On Tue, Jan 13, 2009 at 02:06:27PM +0000, Alan Cox (alan@...rguk.ukuu.org.uk) wrote:
> > Do you _REALLY_ think anyone can calculate it yourself and then properly
> > calculate adjustment used to properly select oom-killed process?
>
> Its always a heuristic.
For the system which knows what it is. User does not and really can not
work with it, since there is no sane way to implement that heuristic in
the applications or even in (theoretically possible) monitor daemon.
So, effectively, oom adjustment does not work.
> > So far my patch is the sanest way to deal with the OOM selection
>
> No. You keep maintaining this but your crude hack is useless in a non
> co-operative environment, has lots of issue with name aliasing and
> doesn't deal with real needs.
It is created because of real needs. Because people need to control the
behaviour of the system and they want to control which application will
be killed to free the memory. Attached patch is not the best solution,
but it works for the all cases I can think about.
Let's take you 'name aliasing' claim: if there are several processes
with the same name, system will select the one with the worst score
according to the own magical algorithm. So it will not kill random
process just because it happend to have ricky name.
And the same applies to the other issues. It just helps system to select
the process to be killed according to userspace expectation of what
should be killed to free the memory.
> We have container interfaces that can do this and far more and do them
> right. In fact the very start of all the OpenVZ and container work years
> ago was the beancounter patches which were addressed at exactly this
> problem (although more specifically 'making sure undergraduates processes
> get killed first')
Are the beancounters used to limit amount of virtual ram and not the
physical one? It really does not work to limit for example some java
machine which will ate all virtual space swapping out different node.

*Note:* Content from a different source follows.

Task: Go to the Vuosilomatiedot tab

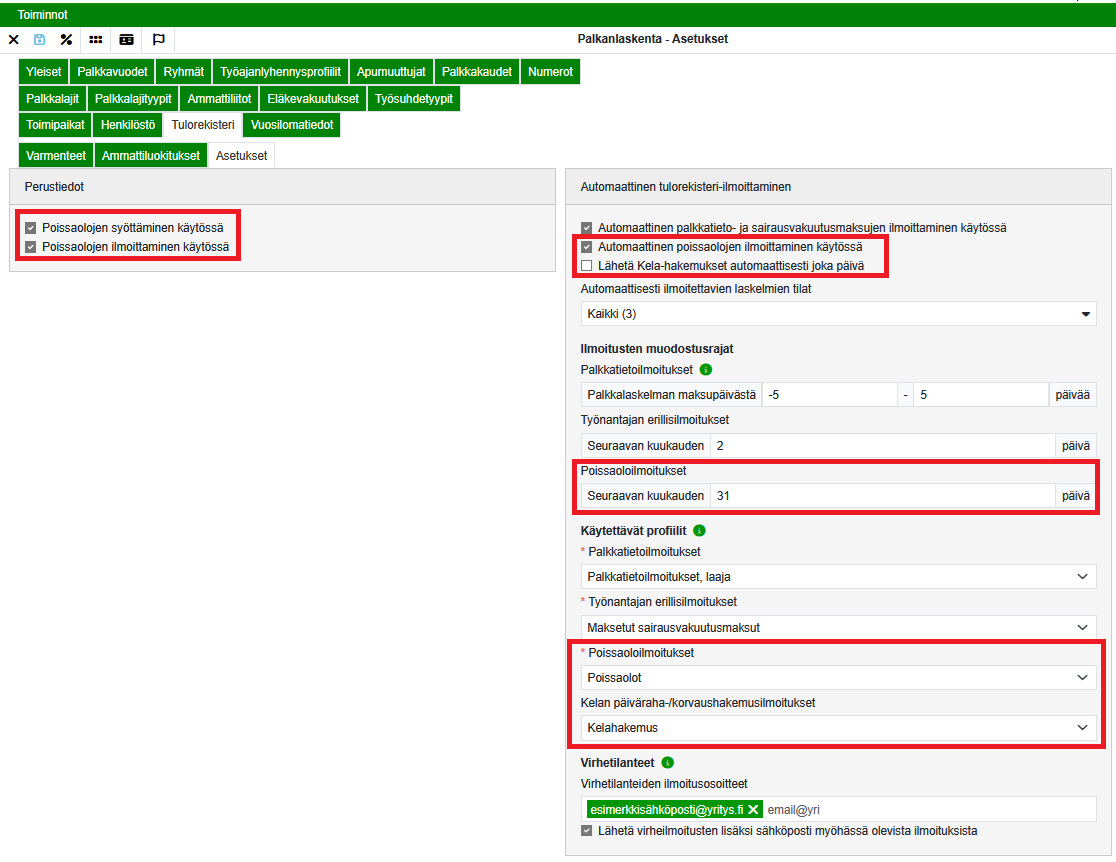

It works for some (and likely the most, I do not argue this) cases and
has overhead. But we are talking not about how to limit the processes,
but what to do when we happend to have out-of-memory condition. And it
happens all the time even if you put the processes into the separate
container, since there are situations (that's why it was started at
first), when you have a huge process which should not be killed and set
of either its children or external processes, which should be checked
and some of them (administrator would like to specify the less
important) should be killed without much harm to the system.
And patch I presented allows to do it. It introduces a hint for the
killer on what processes should be checked first. It works exactly the
way people work with their system: they run different application and
expect some of them to be higher or lower priority when things come to
the oom condition. No one ever proposes to kill exactly the process we
select (although that may be a good idea in some cases), but instead to
show that oom-killer should check given group first. The group
administrator knows to be potentially harmless.